# soundblaster



## hotrize (Jun 11, 2011)

hello. My problem is windows 7. I was wondering if you could download everything on windows xp from my desktop pc ,and then transfer results from REW to my laptop which has windows 7 .If this works guide me through process please. I'm not very computer savy. 
THANKS HOTRIZE.


----------



## EarlK (Jan 1, 2010)

> hello. My problem is windows 7. I was wondering if you could download everything on windows xpfrom my desktop pc ,and then transfer results from REW to my laptop which has windows 7 .If this works guide me through process please.
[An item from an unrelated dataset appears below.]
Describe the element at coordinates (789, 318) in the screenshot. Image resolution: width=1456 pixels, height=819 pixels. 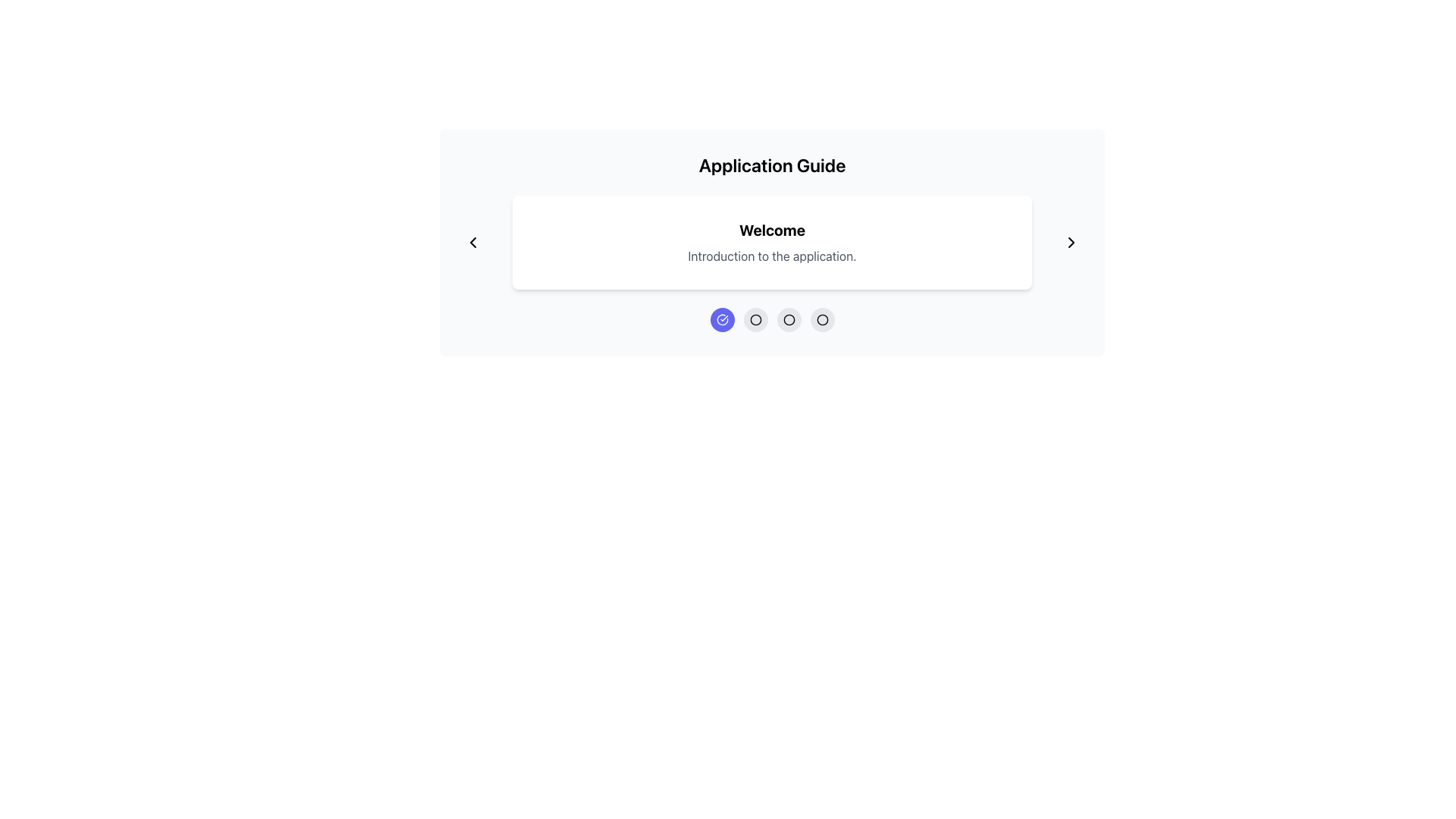
I see `the third circular button with a gray background and a black border below the 'Application Guide' heading` at that location.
I'm not very computer savy.


I'm afraid you're not getting your message across ( at least to me ) .

For instance ;

_ What's the point in trying to include your new ( Win7 ) laptop into your measurement process ? 
- If it is because your old machine isn't hooked up to the internet / then please say so .


[ii] If your Soundblaster soundcard works better on an older computer that's running XP / then run REW on that older computer and keep all your measurements on that machine .
- You can always transfer files from one machine to the other by using a  USB memory stick ( flash drive ) . 

- 

- Simply keep a working copy of REW on both machines .

[iii] If your XP machine doesn't have internet access / then download REW onto any computer that does ( to the desktop for easy retreival ) .

> Download ;  *wizardinstallv5.01beta7.exe * . 

> When you first click on the file to download , choose "Save" ( instead of running the installer ) .










> Once you choose "Save" , a dialogue box opens asking you where do you want to save it . Choose DeskTop .










> Insert a USB Memory Stick into your compter ( that has the new downloaded REW file ) .
> Double Click the memory sticks icon to open its' window ( from within my computer ) .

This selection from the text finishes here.